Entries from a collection
# # #
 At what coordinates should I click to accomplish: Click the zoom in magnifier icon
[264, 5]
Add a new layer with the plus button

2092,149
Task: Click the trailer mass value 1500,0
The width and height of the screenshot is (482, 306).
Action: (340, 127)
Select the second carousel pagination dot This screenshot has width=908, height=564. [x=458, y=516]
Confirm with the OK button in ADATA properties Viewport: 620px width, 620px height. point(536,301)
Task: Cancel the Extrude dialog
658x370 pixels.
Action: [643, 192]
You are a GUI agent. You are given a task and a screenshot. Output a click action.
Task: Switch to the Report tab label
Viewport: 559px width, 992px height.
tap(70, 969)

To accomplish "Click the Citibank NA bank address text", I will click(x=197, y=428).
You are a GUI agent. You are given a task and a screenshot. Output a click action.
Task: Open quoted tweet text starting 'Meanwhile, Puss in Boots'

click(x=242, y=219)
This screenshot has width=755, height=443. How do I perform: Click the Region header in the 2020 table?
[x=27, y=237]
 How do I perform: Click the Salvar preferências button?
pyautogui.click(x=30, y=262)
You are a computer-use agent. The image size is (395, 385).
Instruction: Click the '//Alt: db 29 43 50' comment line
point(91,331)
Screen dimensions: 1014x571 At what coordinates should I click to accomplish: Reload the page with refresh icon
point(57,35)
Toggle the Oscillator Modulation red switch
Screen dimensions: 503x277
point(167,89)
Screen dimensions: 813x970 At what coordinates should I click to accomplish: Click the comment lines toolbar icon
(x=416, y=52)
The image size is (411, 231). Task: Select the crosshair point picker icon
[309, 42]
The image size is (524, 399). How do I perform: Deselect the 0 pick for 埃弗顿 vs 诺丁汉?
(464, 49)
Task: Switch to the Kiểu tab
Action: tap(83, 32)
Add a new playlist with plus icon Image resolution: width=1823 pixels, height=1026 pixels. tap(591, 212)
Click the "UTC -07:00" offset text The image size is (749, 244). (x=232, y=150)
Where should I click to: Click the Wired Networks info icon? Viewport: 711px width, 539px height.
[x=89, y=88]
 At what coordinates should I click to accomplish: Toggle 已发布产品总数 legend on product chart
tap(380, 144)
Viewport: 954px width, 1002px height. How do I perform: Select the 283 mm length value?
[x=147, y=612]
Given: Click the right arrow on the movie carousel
# # #
EXERCISE PROMPT:
Please rewrite the entries from the line containing "Add a new playlist" through the end of the entries, keeping every line and request, and shift each coordinate in the answers up by 126.

THE RESULT:
Add a new playlist with plus icon Image resolution: width=1823 pixels, height=1026 pixels. tap(717, 338)
Click the "UTC -07:00" offset text The image size is (749, 244). (x=358, y=276)
Where should I click to: Click the Wired Networks info icon? Viewport: 711px width, 539px height.
[x=215, y=214]
 At what coordinates should I click to accomplish: Toggle 已发布产品总数 legend on product chart
tap(506, 270)
Viewport: 954px width, 1002px height. How do I perform: Select the 283 mm length value?
[x=273, y=738]
Given: Click the right arrow on the movie carousel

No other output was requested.